• [Exercise] From the entries below, output the line with "Click the green square next to 가족" and each following line up to and including the line with "Task: Select the Warnings tree item", exactly as written.

Excerpts from a dataset
──────────────────────────────

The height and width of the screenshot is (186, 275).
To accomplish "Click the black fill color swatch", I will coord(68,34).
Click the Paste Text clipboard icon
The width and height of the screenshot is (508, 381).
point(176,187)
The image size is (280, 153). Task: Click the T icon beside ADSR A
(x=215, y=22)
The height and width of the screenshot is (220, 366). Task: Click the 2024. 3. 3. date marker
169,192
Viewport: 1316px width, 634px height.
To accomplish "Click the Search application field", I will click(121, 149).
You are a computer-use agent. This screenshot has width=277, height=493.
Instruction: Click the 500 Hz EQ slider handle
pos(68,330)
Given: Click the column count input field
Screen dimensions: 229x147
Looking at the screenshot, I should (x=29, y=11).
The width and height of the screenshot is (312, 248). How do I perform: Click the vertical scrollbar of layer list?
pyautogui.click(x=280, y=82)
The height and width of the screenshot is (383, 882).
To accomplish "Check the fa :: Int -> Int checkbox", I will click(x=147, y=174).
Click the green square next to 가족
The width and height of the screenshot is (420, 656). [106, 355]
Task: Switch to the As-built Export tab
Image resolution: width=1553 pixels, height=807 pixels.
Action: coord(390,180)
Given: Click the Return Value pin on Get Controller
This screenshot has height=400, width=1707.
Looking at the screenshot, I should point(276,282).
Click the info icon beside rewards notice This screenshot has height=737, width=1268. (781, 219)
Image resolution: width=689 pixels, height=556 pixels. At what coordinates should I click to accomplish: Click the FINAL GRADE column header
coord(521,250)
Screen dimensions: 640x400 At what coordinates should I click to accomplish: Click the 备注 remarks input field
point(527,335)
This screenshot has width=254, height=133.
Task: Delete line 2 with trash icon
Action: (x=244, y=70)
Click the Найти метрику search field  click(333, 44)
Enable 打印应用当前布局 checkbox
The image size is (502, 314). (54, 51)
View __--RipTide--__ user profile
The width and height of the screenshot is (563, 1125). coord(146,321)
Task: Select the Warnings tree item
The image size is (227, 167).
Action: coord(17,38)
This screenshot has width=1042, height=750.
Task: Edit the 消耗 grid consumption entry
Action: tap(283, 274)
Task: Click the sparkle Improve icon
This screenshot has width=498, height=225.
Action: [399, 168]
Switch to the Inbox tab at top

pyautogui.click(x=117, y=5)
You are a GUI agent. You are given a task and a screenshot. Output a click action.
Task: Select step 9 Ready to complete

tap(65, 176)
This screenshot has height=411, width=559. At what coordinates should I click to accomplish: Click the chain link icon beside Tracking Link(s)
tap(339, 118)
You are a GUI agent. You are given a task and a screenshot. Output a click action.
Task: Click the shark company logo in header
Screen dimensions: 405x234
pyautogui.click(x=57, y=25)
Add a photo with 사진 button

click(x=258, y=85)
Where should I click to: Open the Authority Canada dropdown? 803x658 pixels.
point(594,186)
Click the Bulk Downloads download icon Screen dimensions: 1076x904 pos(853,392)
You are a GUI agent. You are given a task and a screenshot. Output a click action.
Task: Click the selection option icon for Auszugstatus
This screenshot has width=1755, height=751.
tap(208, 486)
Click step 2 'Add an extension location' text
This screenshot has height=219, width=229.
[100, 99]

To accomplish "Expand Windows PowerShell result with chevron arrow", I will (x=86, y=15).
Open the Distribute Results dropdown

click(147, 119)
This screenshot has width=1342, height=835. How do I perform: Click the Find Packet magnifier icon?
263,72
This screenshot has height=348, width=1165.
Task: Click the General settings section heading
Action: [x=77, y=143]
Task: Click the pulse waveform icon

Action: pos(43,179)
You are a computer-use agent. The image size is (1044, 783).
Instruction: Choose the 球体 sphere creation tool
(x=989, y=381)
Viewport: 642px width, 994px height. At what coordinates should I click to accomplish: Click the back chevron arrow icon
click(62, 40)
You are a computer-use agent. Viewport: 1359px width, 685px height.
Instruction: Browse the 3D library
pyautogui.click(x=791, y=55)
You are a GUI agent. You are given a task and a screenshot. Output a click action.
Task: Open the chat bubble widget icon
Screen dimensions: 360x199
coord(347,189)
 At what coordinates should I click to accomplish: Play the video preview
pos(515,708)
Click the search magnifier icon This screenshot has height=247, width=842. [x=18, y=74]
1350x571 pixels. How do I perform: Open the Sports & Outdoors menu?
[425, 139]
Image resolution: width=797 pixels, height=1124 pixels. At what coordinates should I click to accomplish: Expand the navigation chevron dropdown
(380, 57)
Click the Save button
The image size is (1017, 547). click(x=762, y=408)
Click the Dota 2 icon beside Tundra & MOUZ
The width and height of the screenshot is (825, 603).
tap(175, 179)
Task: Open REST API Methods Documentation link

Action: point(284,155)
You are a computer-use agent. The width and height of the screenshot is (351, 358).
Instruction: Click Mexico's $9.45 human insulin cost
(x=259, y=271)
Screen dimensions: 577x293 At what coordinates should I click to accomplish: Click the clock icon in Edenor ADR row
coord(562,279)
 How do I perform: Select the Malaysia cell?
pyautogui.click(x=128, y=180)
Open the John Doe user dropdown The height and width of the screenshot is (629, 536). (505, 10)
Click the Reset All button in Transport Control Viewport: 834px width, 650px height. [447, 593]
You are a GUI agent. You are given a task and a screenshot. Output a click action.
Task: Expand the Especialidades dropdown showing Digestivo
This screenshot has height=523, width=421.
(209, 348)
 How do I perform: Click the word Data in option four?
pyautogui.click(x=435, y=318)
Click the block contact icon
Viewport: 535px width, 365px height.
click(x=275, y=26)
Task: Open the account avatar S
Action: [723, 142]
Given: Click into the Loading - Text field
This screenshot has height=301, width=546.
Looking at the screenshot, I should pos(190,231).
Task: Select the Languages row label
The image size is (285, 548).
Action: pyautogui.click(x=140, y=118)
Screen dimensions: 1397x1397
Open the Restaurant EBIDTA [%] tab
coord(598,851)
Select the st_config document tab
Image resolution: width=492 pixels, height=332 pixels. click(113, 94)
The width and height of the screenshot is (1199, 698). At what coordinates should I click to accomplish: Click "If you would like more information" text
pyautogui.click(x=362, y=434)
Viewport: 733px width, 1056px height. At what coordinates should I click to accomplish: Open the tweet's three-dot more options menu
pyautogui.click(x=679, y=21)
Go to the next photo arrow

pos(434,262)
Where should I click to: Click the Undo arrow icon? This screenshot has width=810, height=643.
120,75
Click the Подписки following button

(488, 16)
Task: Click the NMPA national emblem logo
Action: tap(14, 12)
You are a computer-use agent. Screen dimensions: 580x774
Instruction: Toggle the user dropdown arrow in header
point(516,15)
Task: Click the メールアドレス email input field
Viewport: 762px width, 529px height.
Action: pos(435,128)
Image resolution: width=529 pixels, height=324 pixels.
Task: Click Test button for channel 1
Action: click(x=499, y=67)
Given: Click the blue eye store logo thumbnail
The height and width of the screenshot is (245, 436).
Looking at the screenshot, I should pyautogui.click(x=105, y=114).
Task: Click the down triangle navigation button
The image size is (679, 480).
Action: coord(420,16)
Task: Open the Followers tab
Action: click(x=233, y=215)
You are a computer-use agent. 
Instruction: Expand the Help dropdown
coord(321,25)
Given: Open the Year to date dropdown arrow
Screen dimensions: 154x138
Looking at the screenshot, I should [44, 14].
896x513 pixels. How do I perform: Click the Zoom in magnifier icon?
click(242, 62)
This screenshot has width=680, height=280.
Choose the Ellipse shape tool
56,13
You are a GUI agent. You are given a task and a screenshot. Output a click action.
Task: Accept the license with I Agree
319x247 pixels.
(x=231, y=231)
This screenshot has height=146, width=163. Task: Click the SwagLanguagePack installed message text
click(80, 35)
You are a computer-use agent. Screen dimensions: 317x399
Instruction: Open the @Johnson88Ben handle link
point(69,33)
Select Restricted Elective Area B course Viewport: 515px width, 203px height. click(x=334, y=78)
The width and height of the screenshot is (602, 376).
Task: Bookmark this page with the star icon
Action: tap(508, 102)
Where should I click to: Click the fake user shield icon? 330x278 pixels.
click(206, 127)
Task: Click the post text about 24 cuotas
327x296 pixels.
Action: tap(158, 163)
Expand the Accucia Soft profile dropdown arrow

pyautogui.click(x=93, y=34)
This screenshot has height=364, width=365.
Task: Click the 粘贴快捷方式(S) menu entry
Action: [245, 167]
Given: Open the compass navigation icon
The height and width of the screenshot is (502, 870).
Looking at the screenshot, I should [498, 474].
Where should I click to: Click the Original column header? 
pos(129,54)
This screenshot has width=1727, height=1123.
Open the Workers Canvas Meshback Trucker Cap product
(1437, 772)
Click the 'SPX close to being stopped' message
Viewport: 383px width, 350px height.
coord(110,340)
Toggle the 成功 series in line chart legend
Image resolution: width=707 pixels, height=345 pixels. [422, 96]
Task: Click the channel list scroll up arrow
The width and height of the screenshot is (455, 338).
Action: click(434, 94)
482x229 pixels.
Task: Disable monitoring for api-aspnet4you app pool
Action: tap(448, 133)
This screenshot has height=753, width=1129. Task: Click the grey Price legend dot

──────────────────────────────

• [Answer box]
Click the green square next to 가족
The width and height of the screenshot is (420, 656). [106, 355]
Task: Switch to the As-built Export tab
Image resolution: width=1553 pixels, height=807 pixels.
Action: coord(390,180)
Given: Click the Return Value pin on Get Controller
This screenshot has height=400, width=1707.
Looking at the screenshot, I should point(276,282).
Click the info icon beside rewards notice This screenshot has height=737, width=1268. (781, 219)
Image resolution: width=689 pixels, height=556 pixels. At what coordinates should I click to accomplish: Click the FINAL GRADE column header
coord(521,250)
Screen dimensions: 640x400 At what coordinates should I click to accomplish: Click the 备注 remarks input field
point(527,335)
This screenshot has width=254, height=133.
Task: Delete line 2 with trash icon
Action: (x=244, y=70)
Click the Найти метрику search field  click(333, 44)
Enable 打印应用当前布局 checkbox
The image size is (502, 314). (54, 51)
View __--RipTide--__ user profile
The width and height of the screenshot is (563, 1125). coord(146,321)
Task: Select the Warnings tree item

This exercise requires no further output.